■ Provided data:
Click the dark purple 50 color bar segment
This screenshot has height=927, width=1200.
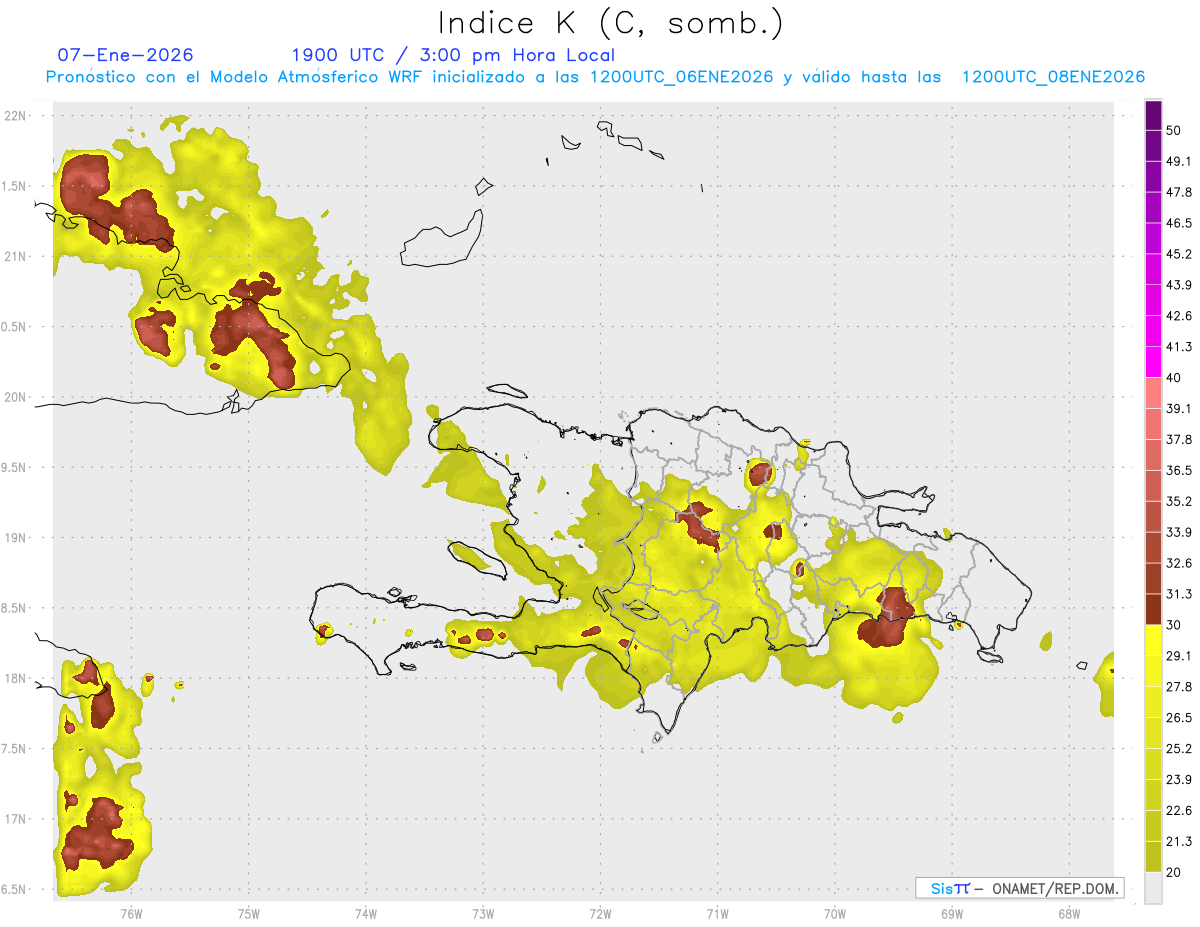point(1153,116)
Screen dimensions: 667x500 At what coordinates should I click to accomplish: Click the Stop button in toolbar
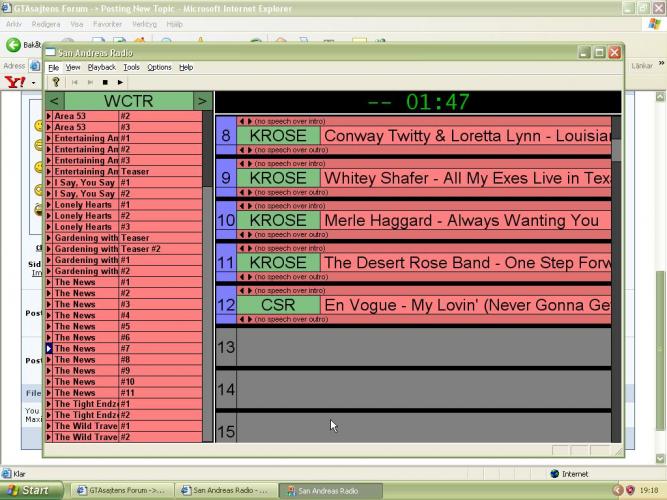105,83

■ How to complete this task:
Take the listing and print it again exactly, but without any pictures.

■ Solution:
Click the dark purple 50 color bar segment
This screenshot has height=927, width=1200.
point(1153,116)
Screen dimensions: 667x500 At what coordinates should I click to accomplish: Click the Stop button in toolbar
105,83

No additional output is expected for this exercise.